Last night I led the english discussion club at YESOD on human rights. We had a small discussion about the UN Declaration of Human Rights, which we passed out in Russian and English, and then drew some connections to Judaism and Jewish texts. We then broke up into little groups to make up our own non-profit organizations to try to "tackle" (a new word for most of the Russians) some of the problems (Darfur, Child Slavery, Freedom of the Press in Russia, spread of AIDS, and a couple others.) The Russians were quite knowledgeable about some of these world issues, but the concept of a non-profit was a bit foreign to them. We had to re-emphasize that the state was not trying to solve the problems, but instead might be the biggest challenge to being able to work.

There were a couple interesting observations that I made during the discussion club. First, when I asked everyone to go around the room and introduce themselves, the last person told me that he wasn't accustomed to this, and asked why we (Americans do it). I explained my hope was for them to find common ground, and to make for a more intimate discussion. I think they understood.

When the group presented the non-profit group to try to encourage freedom of speech in Russia, one of the girls challenged her as to where the money would be coming from. If that money came from the oligarchs (like the Abramovitch's, Gusinsky's, or Khodorkovsky's of the 90s), then that's not truly free speech, but is just speech subject to new interests. There was much debate about whether free speech truly exists in Russia today. Surprisingly many said it does.

Joe, my co-leader, asked the students if they trust the police here. Two (of the 12 or so that were there) spoke about apartments they had rented where police were running a heroin racket. One of them even had a judge living in the same apartment building and even she chose not to do anything about it. Both ended up just moving out because they didn't want to have to rely on the police. Others agreed they try to minimize having to rely on them. I was lucky the other day as I walked down Nevsky Prospekt (the main street) since two Asian tourists were stopped right next to me by the police. Luckily my documents are all in order, and I think I've been doing a good job of blending in (which involves not smiling a lot).
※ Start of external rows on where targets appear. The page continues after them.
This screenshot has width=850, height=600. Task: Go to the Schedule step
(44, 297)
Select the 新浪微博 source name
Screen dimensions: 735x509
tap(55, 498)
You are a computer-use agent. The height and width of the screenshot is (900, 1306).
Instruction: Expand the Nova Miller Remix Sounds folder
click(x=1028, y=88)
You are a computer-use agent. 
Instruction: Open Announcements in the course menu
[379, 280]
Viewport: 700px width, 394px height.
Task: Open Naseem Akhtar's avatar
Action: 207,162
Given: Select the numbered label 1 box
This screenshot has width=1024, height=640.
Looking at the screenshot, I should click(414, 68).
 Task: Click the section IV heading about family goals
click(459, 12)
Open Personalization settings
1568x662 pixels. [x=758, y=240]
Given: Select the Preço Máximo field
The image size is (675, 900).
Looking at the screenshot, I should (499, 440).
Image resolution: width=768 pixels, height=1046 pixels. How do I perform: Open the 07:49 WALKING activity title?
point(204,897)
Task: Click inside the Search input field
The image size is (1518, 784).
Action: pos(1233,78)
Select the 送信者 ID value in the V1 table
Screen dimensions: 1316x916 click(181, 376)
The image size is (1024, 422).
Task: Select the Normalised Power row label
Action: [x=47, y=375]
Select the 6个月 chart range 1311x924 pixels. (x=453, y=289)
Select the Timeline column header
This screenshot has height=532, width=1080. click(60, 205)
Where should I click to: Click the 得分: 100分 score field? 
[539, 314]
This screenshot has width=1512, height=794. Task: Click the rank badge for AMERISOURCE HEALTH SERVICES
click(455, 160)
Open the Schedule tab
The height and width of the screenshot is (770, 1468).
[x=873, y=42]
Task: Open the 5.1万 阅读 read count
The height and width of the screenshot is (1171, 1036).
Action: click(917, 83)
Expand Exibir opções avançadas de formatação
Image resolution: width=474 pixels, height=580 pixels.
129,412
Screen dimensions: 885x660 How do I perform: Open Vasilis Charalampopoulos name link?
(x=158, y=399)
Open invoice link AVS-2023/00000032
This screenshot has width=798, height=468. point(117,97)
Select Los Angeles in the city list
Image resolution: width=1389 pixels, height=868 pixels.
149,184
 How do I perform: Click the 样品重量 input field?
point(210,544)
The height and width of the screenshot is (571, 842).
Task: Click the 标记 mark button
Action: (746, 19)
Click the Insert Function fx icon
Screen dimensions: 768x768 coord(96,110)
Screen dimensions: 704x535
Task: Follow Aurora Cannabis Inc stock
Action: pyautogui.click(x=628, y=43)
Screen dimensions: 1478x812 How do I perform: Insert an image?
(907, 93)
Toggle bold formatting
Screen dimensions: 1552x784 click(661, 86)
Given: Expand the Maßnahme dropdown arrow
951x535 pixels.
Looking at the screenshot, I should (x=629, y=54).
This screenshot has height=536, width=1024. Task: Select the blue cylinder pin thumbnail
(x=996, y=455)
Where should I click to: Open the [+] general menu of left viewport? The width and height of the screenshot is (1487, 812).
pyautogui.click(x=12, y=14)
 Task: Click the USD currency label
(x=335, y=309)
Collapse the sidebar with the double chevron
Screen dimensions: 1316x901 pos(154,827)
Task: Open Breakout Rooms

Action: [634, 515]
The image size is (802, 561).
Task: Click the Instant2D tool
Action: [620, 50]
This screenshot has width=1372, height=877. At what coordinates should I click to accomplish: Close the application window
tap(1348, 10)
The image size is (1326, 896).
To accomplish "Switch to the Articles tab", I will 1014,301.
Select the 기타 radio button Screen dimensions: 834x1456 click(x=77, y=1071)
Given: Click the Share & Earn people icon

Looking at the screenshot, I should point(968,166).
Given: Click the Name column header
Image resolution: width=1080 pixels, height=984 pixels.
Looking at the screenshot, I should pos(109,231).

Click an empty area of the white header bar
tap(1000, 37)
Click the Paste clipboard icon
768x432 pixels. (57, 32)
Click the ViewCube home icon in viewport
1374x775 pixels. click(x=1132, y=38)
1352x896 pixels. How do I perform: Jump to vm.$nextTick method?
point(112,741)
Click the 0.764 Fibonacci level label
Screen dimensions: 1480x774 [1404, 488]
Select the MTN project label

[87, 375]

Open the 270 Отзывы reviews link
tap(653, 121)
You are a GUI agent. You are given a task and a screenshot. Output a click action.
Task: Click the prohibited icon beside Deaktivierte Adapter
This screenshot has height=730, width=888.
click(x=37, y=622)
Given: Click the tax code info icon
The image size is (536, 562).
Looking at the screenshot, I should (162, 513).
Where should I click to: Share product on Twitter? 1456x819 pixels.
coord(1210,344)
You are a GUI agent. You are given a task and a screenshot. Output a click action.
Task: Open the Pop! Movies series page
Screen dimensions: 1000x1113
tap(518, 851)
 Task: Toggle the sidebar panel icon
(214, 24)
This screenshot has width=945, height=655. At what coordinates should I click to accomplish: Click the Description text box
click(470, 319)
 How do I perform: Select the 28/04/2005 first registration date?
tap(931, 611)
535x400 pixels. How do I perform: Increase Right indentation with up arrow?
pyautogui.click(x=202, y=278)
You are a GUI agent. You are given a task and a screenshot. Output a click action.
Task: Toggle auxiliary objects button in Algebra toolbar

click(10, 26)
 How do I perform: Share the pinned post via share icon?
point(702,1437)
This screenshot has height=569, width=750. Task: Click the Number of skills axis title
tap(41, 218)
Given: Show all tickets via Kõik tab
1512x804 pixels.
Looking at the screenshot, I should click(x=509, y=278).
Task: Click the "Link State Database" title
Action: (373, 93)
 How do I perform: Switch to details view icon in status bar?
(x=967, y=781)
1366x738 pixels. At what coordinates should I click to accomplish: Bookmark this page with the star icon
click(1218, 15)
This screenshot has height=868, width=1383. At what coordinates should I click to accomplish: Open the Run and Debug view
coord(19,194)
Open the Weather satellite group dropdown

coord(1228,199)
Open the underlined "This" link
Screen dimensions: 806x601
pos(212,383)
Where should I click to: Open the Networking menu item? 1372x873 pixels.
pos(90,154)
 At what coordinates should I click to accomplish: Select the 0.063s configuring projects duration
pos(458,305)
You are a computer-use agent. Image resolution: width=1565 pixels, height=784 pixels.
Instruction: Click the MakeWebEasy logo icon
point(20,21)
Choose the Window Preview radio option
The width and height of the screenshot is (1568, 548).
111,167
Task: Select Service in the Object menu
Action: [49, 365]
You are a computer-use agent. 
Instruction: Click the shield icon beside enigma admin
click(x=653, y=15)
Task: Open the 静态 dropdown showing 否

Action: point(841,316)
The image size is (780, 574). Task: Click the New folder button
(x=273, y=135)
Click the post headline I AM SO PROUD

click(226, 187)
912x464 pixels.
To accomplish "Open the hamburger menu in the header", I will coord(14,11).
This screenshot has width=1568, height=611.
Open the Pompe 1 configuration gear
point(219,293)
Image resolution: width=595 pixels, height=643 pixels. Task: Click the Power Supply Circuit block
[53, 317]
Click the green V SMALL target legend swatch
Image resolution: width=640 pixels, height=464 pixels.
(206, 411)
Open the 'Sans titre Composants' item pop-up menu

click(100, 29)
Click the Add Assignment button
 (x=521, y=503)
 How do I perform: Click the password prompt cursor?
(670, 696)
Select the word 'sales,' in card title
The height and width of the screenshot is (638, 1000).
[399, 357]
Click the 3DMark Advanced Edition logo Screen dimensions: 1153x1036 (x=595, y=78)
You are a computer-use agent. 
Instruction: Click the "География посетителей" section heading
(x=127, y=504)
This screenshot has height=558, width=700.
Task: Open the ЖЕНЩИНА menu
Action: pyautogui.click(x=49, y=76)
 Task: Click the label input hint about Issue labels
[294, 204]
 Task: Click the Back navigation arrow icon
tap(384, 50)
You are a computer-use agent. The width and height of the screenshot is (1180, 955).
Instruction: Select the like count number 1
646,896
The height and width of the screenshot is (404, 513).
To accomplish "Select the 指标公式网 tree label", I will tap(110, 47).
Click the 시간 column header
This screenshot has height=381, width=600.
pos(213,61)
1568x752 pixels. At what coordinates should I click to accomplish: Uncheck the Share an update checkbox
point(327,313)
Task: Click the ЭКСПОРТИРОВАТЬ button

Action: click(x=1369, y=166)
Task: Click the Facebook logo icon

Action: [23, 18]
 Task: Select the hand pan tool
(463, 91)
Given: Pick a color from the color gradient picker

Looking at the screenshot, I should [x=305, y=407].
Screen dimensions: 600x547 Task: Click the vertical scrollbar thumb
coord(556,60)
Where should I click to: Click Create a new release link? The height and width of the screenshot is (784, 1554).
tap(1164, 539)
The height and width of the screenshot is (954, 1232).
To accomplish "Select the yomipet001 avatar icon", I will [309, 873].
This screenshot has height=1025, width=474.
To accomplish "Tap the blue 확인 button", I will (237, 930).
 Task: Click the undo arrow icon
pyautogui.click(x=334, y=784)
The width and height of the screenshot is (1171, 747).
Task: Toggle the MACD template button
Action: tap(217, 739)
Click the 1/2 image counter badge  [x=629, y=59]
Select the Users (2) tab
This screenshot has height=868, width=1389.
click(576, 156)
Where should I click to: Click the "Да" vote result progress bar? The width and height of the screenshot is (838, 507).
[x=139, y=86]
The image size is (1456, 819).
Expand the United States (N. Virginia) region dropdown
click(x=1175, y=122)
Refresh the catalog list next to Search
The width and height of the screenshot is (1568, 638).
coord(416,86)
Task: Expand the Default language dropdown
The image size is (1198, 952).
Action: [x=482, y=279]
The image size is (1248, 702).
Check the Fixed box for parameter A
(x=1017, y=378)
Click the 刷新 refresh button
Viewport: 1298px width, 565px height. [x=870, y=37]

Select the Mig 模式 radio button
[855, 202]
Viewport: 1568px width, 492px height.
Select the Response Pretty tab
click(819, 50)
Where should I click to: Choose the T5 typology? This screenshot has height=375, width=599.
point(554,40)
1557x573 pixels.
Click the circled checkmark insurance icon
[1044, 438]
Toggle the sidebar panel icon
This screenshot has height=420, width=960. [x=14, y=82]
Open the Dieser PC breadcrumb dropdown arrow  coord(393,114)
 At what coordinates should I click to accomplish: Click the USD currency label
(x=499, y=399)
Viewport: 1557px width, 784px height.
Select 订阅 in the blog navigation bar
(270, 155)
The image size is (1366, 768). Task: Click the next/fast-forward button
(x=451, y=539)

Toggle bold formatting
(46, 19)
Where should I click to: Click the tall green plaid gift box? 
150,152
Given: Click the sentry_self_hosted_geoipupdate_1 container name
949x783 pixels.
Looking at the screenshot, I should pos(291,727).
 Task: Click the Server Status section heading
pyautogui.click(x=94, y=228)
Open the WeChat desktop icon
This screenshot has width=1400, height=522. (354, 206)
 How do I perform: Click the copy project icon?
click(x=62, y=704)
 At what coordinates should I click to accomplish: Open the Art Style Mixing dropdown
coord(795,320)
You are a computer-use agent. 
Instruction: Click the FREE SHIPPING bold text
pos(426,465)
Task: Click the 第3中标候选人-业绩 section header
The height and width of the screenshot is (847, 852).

In all, I think we had a good discussion; the point is really to get them talking in English. A lot of them don't know each other outside the weekly meetings, so we're planning to all go out socially to get to know each other better.

Otherwise I've been adjusting to life here fine. Today is Tisha B'av, and I fasted a little bit. Now I'm going to go reward myself with a Blini (like a crepe or a blintz). This weekend I plan on seeing Carmen in the Mariinsky Theater down the street. It'll be in Italian, probably with Russian subtitles. I will be lucky if I understand any of it. On Sunday I'll be going to the city of Pushkin, or Tsarskoye Selo, the home of Catherine the Great's palace.

Monday, July 23, 2007

Peterhof Pictures


I took a day trip on Saturday to Peterhof, which is the Summer Palace of Peter the Great on the Gulf of Finland. You can click here to see just a few the pictures I took when I was there (trust me I took a lot more, but I'll spare you). I'm gearing up for another week of class after doing some intensive studying this weekend. I'll be blogging about some more substantive issues this week, but I should sleep a bit.